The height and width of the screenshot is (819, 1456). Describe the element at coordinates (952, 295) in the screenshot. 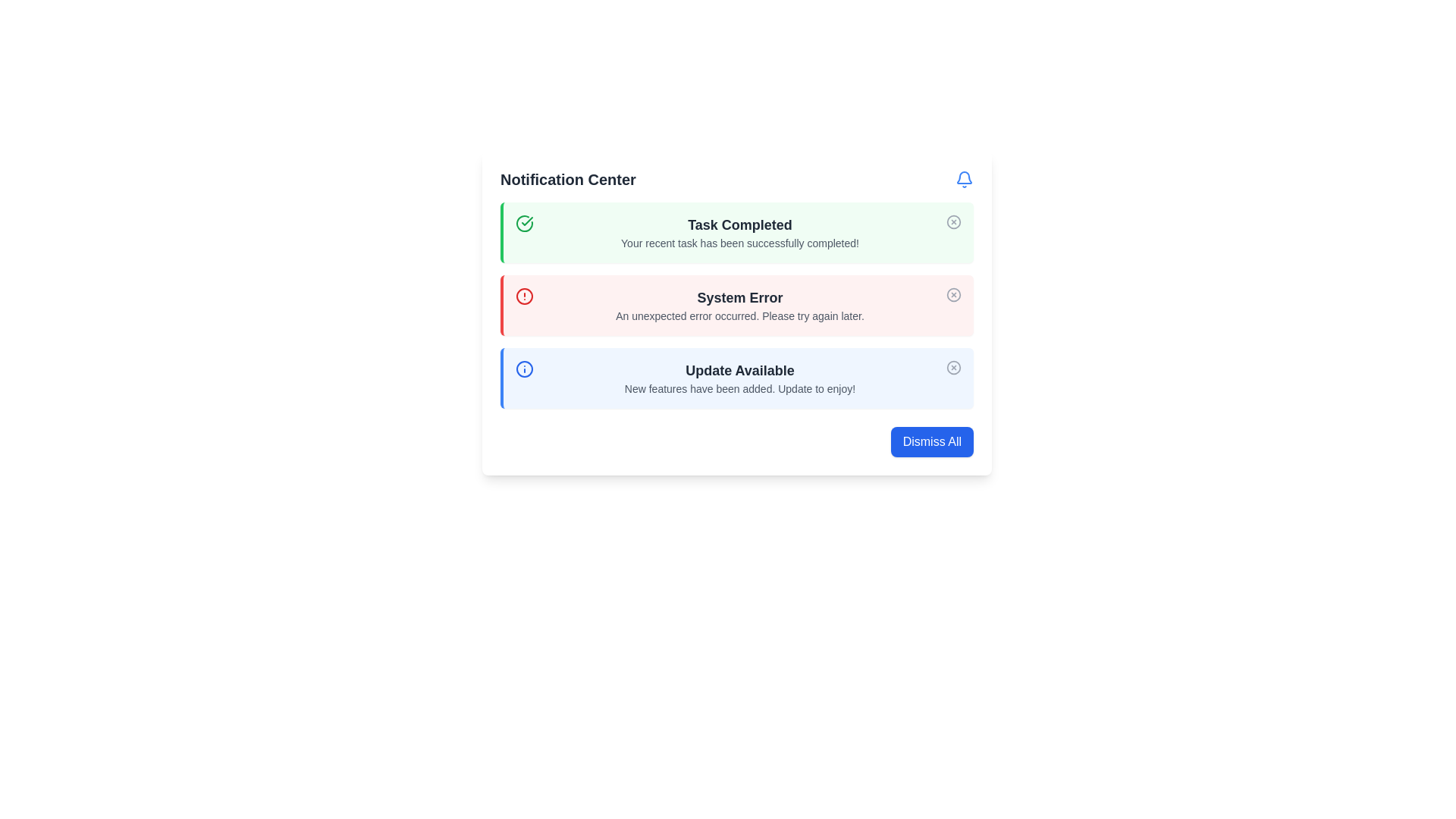

I see `the dismiss button on the right side of the 'System Error' notification` at that location.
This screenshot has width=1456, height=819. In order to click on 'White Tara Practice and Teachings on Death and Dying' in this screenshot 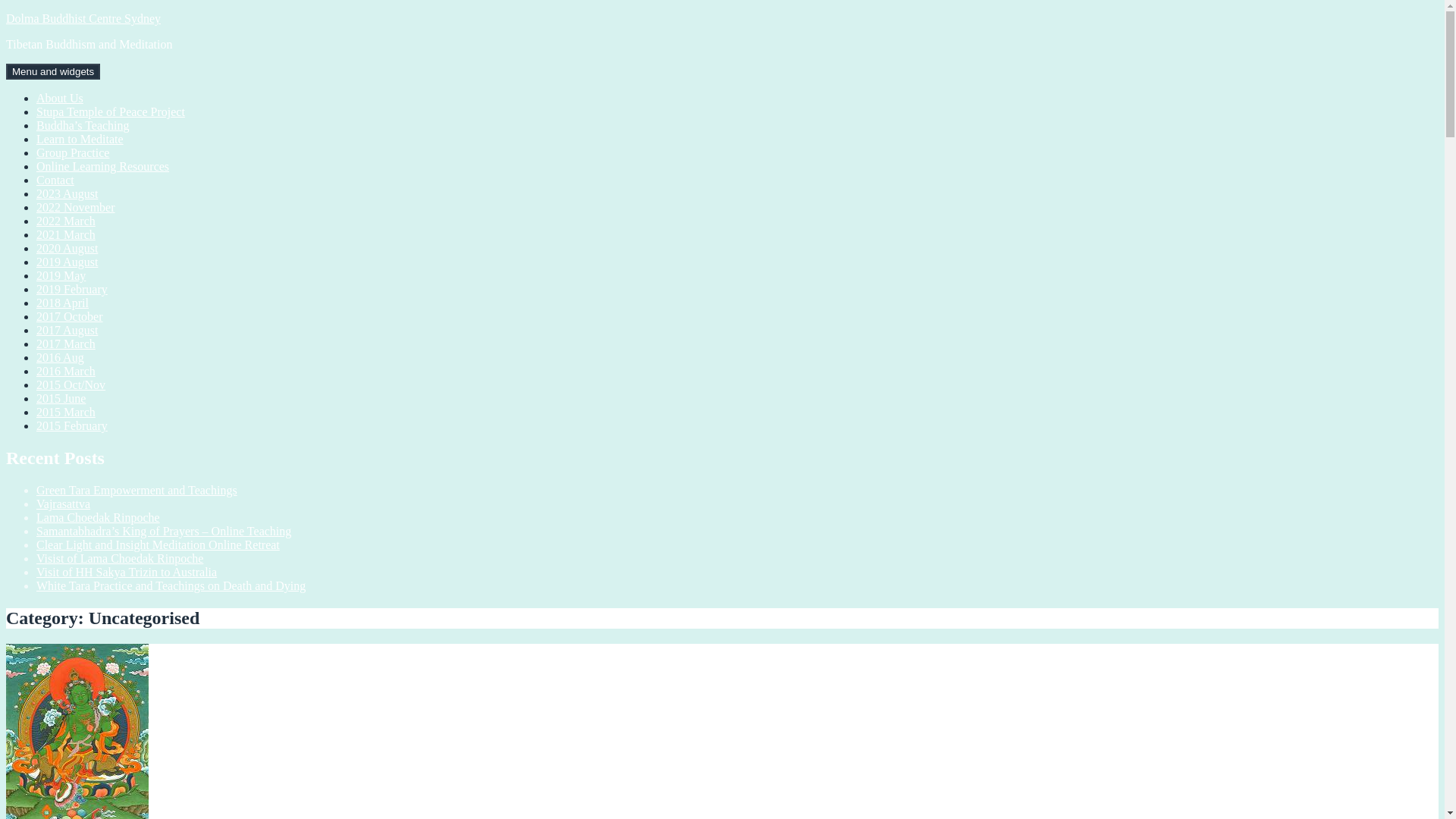, I will do `click(171, 585)`.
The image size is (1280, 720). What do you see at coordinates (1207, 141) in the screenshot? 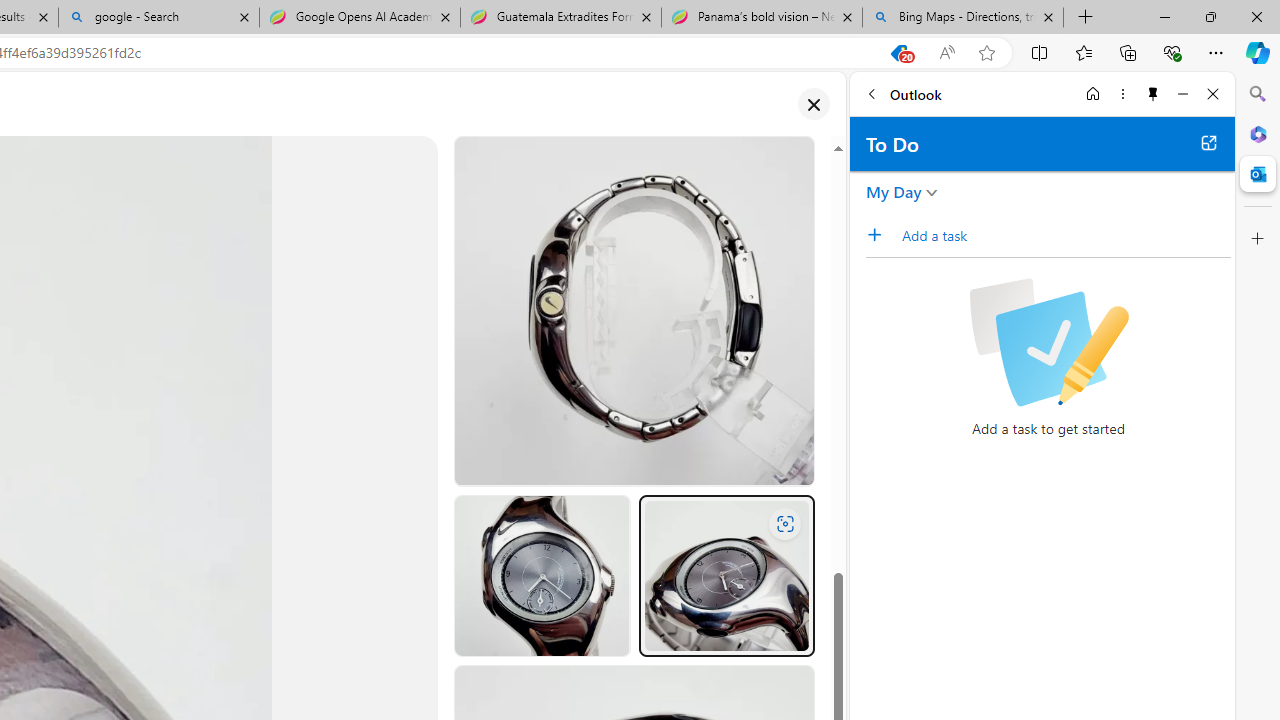
I see `'Open in new tab'` at bounding box center [1207, 141].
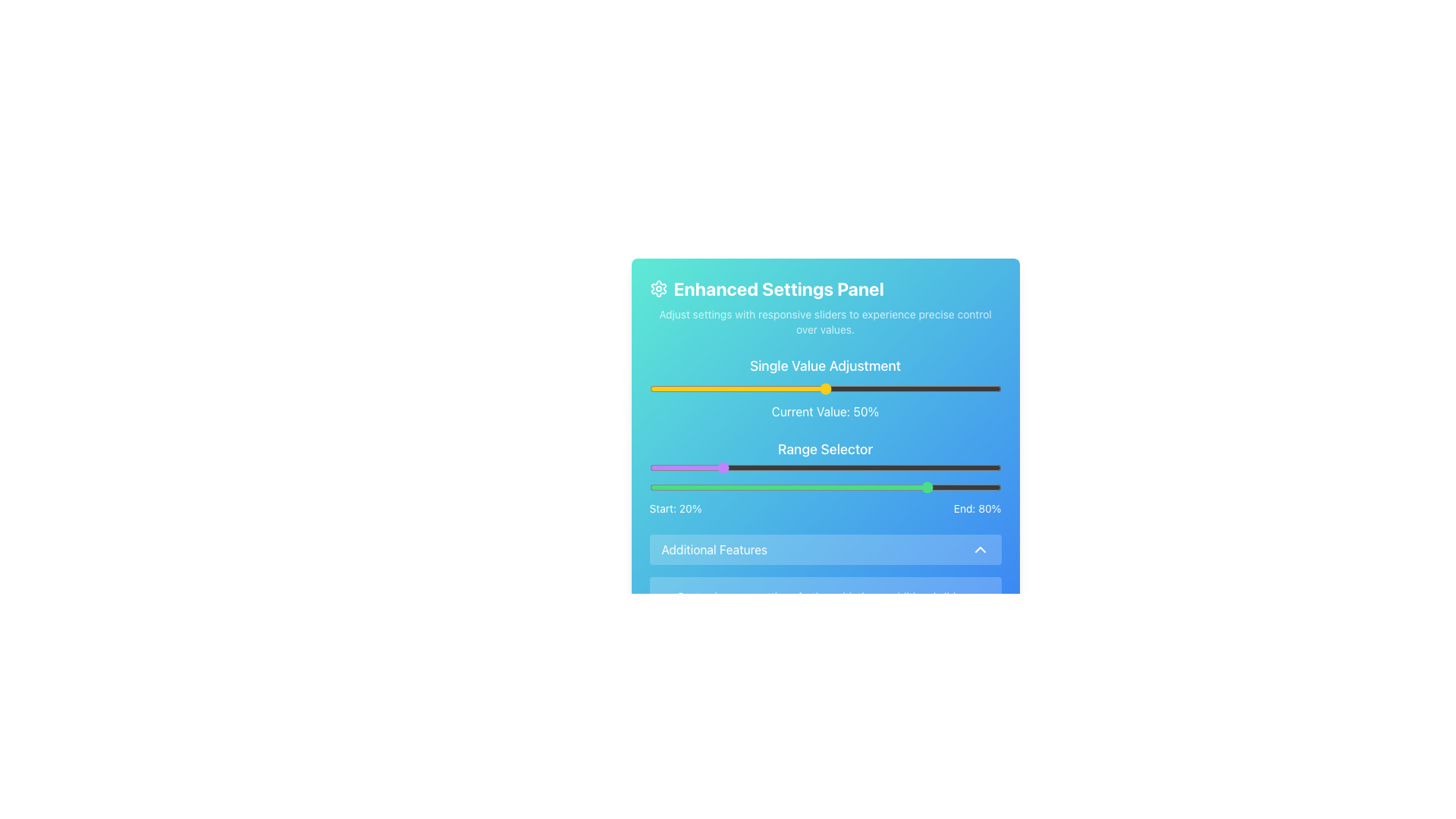 This screenshot has width=1456, height=819. Describe the element at coordinates (874, 467) in the screenshot. I see `the range selector sliders` at that location.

AIM:
Reproduce the items word for word, starting with the line that contains "The image size" and continuing through the end of the items, both ends included. Leave the pictures out of your answer.

THE COMPLETED TASK:
The image size is (1280, 720). What do you see at coordinates (1207, 141) in the screenshot? 
I see `'Open in new tab'` at bounding box center [1207, 141].
 This screenshot has width=1456, height=819. Describe the element at coordinates (874, 467) in the screenshot. I see `the range selector sliders` at that location.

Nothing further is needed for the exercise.